EntscheidungZu den Voraussetzungen eines Ersatzanspruchs des Bieters aus § 241 Abs. 2 BGB wegen Verstoßes des Auftraggebers gegen Rücksichtnahmepflichten durch Zuschlag bei rechtlich erheblichem Kalkulationsirrtum im Angebot des Bieters.

Aus dem Inhalt:

§ 241 BGB

Sachverhalt

Die Klägerin hatte in einem Vergabeverfahren über Abbrucharbeiten den Zuschlag auf ihr Angebot erhalten und verfolgte mit ihrer Klage u.a. weitergehende Vergütungsansprüche wegen eines von ihr behaupteten Kalkulationsirrtums in ihrem Angebot. Dieser bezog sich auf zwei Einzelpositionen, die sie preislich jeweils deutlich (unter 50 %) unter dem betreffenden zweitgünstigsten angebotenen Einheitspreis angeboten hatte. Der Gesamtbetrag des Angebots der Klägerin lag ca. 10 % unter dem Gesamtbetrag des zweitgünstigsten Angebots und knapp 6 % unter der Kostenschätzung der Beklagten. Die Beklagte hatte die Klägerin zu einem Gespräch zur Aufklärung des Angebotsinhalts gemäß § 24 VOB/A zur Ausräumung von Zweifeln über die Angemessenheit von Preisen eingeladen betreffend die Titel, in denen die betreffenden Positionen enthalten waren.

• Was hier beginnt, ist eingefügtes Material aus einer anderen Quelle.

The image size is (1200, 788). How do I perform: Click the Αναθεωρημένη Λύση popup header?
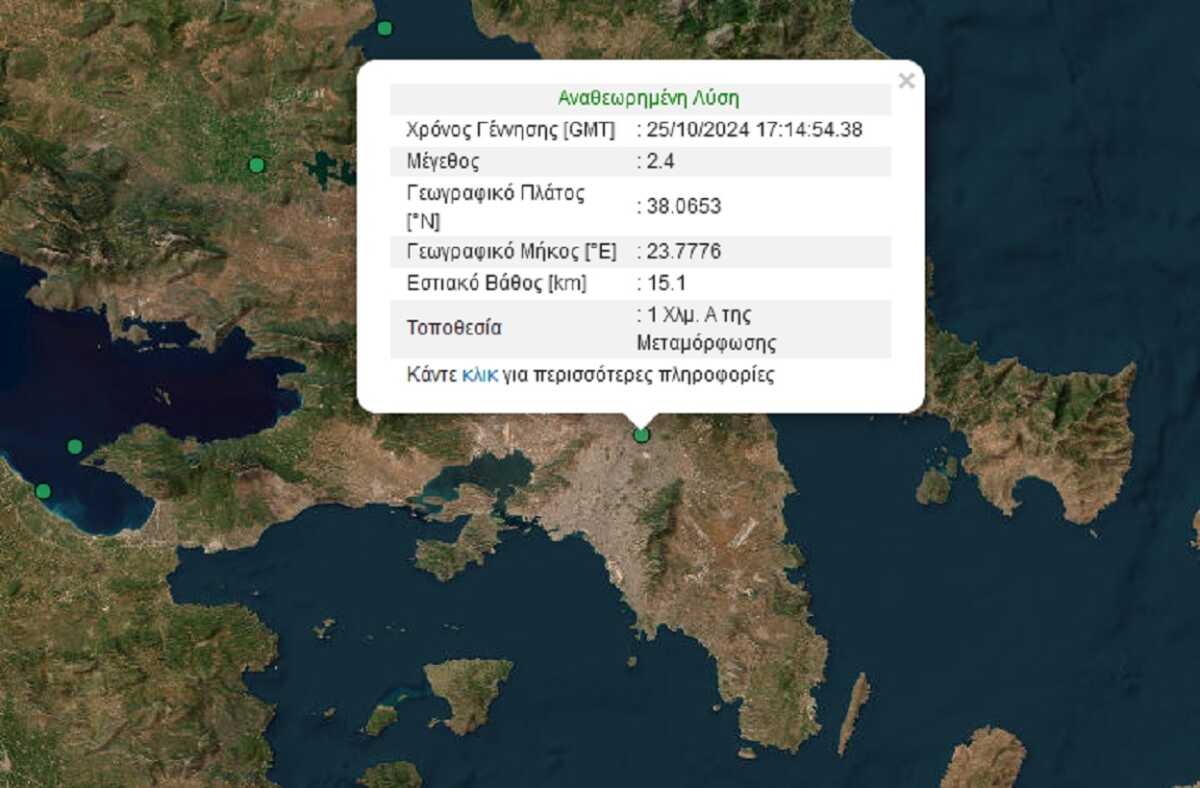(x=648, y=98)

Zwar bestätigte die Klägerin zunächst diesen Termin, nahm davon aber dann Abstand und bat um Ausschluss aus dem Vergabeverfahren unter Hinweis auf ihr niedriges Angebot, insbesondere unter Bezugnahme u.a. auf die betreffenden Einzelpositionen. Die Beklagte erteilte dann der Klägerin den Zuschlag, woraufhin diese mit den Arbeiten begann.

Die Entscheidung

Das OLG verneinte einen Nachzahlungsanspruch der Klägerin unter Berufung auf die Rechtsprechung des BGH. Ein Bieter könne wegen eines Kalkulationsirrtums vom Auftraggeber nicht verlangen, dass er den Preis anpasse, sondern nur, dass er von der Zuschlagserteilung auf das Angebot insgesamt absehe. Vorliegend sah es jedoch in der Zuschlagserteilung keinen Verstoß des Auftraggebers, der zu einem Schadenersatzanspruch führen würde.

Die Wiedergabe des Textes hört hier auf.